A few days ago I was all weepy and mopey because you are getting older and more independent and it was making me sad for some reason. My baby is growing up and it just hit me and I wasn't really ready for it. So there I was, sad and mopey, and Jasmine told me, and I quote "You should turn off the...'holy hell my baby is growing' fountain and turn on the 'this is friggin' amazing I kept her alive this long-I am amazing' spout." To which I replied, "Ok ok ok, the growing fountain is all turned off. The my baby is awesome and wondrous fountain is back on."
Norah, Jasmine was so right, and I am so glad to have a friend to help keep me sane like that. Because you are awesome. You are so awesome. Sometimes when I watch you play, I am just amazed at how much you have changed and grown, and how stinking smart you are. Like today, you figured out how to open the door on your little toy barn and put the lid back on your Cheerio container. You learn more every single day and it is incredible to watch.

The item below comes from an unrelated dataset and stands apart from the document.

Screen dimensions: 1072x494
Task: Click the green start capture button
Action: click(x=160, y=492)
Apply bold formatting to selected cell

You have picked up the idea of "No!" very well. There are some things you know you aren't supposed to play with, like a lamp cord, but you try to anyway. You will slowly crawl over to the cord, and slowly reach out to touch it, looking back at me every few seconds. Then when you get close I say "Norah" with that ominous tone, and you pull your hand back. We go through this several times before you decide to move on with your life. But not all lessons are so easy to learn. Just yesterday you got into a battle of wills with your grandma over whether you could play with the lamp. She won. You cried. It was hard not to laugh at you, standing there at the table wearing nothing but a diaper. I could see how much you wanted to touch the lamp, but you know what "No" means and every time you tried you heard that word. Your little fists balled up and you cried, but you didn't touch the lamp. Good girl.

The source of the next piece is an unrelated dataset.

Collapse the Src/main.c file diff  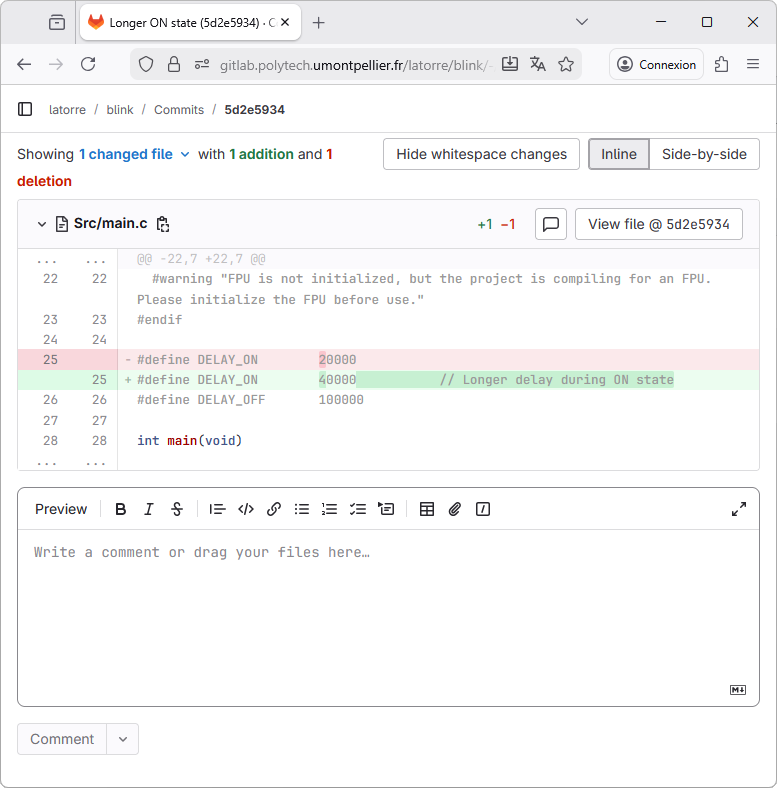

In the mornings you come and play in my bed while I lay there and wish we could sleep a little longer. I would say that out of all the mornings in your life, we have done this little ritual on 97% of them. When you wake up I make you a bottle and bring you to bed where you eat it. Then I try to trick myself into thinking you will go back to sleep, but you never do. So we lay in bed and play for a good 15-30 minutes, and Norah, it is my favorite time of day. You're so silly and hilarious and full of life. I love to listen to you jabber and yell and watch out for flying fists or feet. On mornings when you get especially silly your dad and I call you "Lunatic Baby" because that is exactly what you act like. You flop from one person to another, yelling and talking and laughing and punching who ever is unlucky enough to get their eyeballs in the way of your antics.
You have become and extraordinarily messy eater in the past month, Norah. You enjoy feeding yourself, but sometimes (ok alot of times) you miss your mouth and drop food on the floor or in your lap or down your shirt. Cleaning up after a meal always takes a long time. You also like to put food in your mouth and then take it out again. I don't know why you do this but most of the time it's not a big deal. Except when you eat yogurt. When you spit the yogurt back out so you can feel it with your fingers, it all spills down your chin and onto your belly and your legs and feet. And then you get a bath.

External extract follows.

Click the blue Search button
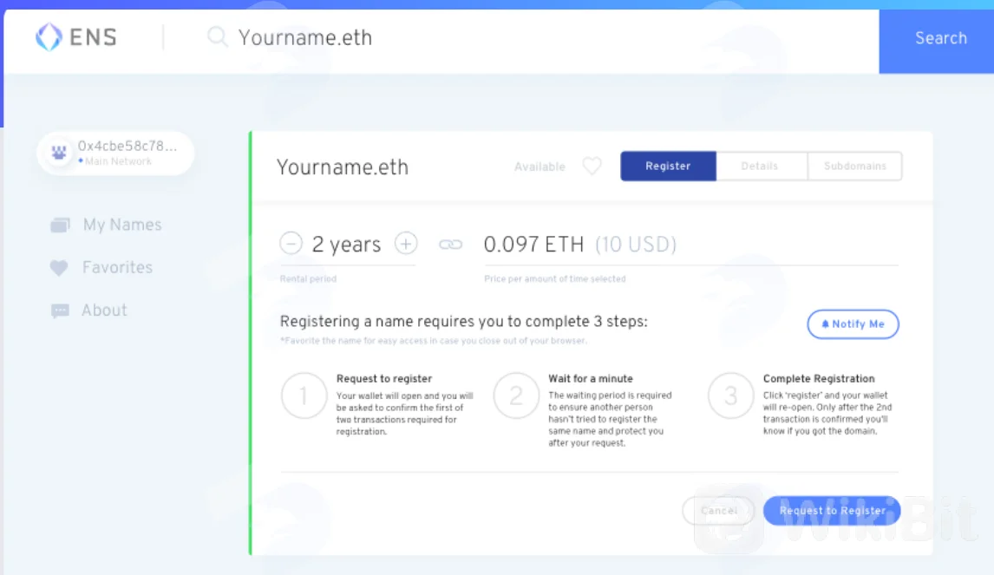click(940, 39)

I know that parents always have big dreams for their children, dreams of sports stars and scholars and musicians. I am not immune to this impulse, and after what I witnessed today, I have solidified my future plans for you. I think you are going to be on Broadway. You have a clear ear for music. I am not making this up Norah, even though people may think I am-you can recognize songs after hearing them just once. You recognize them, and know when you hear them again. Amazing! You love to dance, mostly like a tiny little Elvis. And today we were listening to music from The Phantom of the Opera, My Fair Lady, and other musicals-you were transfixed. You sat in my lap, and stared at the computer screen, very still. I watched you, you have the music in your soul Little One!
Sweet baby, you are such a joy in my life. I am so impressed with the little baby that you are, and I am so excited to watch as you continue to grow and learn. You make my heart fill up with love and pride and awe. I love you, Turkey.